The insurance system isn't healthy for all in Vermont
January 25, 2015
Valley News: A 60-year-old man, who I’ll call C.C., recently walked into my family medical practice. The nurse handed me a thin chart record. His last visit was five years before for a skin infection. Written across the top in large block letters were the words, “NO INSURANCE.”
C.C. and I started talking. Over the past month, he’d experienced darkening and diminishing urine, clay-colored stools, fatigue, nausea, abdominal pain, parched mouth and windedness. His vitals weren’t good. He had a rapidly irregular heart rate of 130 beats per minute, and a low blood pressure of 98/52. With the aid of a urine test, ECG and chest X-ray, I knew C.C. was severely ill with kidney disease, jaundice and atrial fibrillation. I could only broadly diagnose, however. He clearly needed more in-depth evaluation: immediate blood work, an abdominal CAT scan and urgent measures to replenish his dehydrated body. But, as C.C. reminded me, he didn’t have insurance. He and his wife own a store, and he earns extra income doing carpentry on the side. Costly health insurance premiums, deductibles and co-payments were not things that he could afford. He asked me whether he could delay treatment, and potentially emergency hospitalization, until he was able to get insurance.
How absurd is this system? Those who defend out-of-pocket costs claim that they discourage the overuse of care, but as a doctor, I see that they make my professional medical opinions irrelevant and deny my patients care. The market-based insurance system, in effect, was denying C.C. the urgent care he needed, leaving both him and me powerless to do anything.
C.C. was stuck in what people in the business world call “churn.” In business, churn describes customer turnover; in medicine, where people with real medical needs are treated like consumers, its effect is to disrupt care. Over the last 20 years, I have seen this business phenomenon recklessly infect medicine. People like C.C. churn in and out of health insurance plans as their age, employment, health and income changes. Health care providers churn patients in and out of offices with “eight-minute” appointments. And an endless churn of reforms — paperwork, electronic medical records, accountable care organizations — do little to free patient-doctor decision-making from interference by middlepersons, and nothing to move us away from the market-based insurance system that puts financial interests ahead of people’s needs.
As a doctor, I am fortunate to have a good degree of financial security, but as a patient, I am affected by this broken system too. My son and I both deal with chronic conditions each day, and this year, getting the treatment we need has meant paying an $11,500 deductible above and beyond the $7,000 annual premium for my Bronze Blue Cross/Blue Shield insurance plan. What about my patients, neighbors and friends with less financial security? I urge all of us to focus our hearts and consciences on human dignity, and to recognize that our dignity depends upon universal, publicly financed health care. We need to step beyond the gimmicks of private health insurance schemes that stratify us into multitiered divisions and produce inequity among people.
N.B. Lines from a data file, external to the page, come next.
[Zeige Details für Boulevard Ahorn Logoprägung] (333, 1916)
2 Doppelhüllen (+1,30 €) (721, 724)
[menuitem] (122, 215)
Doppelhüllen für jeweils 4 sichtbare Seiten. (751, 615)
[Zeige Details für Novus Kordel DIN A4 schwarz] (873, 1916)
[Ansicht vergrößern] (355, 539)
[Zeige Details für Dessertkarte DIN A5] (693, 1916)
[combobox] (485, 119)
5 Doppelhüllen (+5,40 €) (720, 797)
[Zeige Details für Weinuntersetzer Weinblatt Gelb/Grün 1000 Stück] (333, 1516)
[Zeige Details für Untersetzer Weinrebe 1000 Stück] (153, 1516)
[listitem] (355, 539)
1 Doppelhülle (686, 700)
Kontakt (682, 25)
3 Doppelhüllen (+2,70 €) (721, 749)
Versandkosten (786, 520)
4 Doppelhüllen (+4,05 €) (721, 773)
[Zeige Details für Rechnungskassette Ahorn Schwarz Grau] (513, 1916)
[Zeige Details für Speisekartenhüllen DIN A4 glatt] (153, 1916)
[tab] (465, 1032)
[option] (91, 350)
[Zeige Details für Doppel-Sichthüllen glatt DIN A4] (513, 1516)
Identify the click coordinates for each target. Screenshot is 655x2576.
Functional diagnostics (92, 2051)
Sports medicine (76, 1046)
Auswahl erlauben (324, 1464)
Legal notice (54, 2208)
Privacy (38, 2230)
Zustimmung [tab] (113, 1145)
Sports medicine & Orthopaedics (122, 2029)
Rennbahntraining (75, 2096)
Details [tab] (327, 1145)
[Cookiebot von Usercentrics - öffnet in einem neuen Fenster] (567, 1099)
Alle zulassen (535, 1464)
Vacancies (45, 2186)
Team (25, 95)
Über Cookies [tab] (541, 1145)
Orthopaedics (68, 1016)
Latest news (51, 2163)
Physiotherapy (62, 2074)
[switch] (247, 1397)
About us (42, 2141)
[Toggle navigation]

I urge the Vermont Legislature to move beyond destructive co-pays, deductibles, premiums and inequitable tiers of access to health care. Let us do the right thing and create a universal, publicly financed Green Mountain health care system that includes everyone in Vermont from cradle to grave. If you agree, join us on Jan. 29 for a human rights vigil at the Vermont Statehouse cafeteria, details at workerscenter.org<http://workerscenter.org>.
Dr. Anna Carey lives in Burlington and works at a family practice in Cambridge, Vt.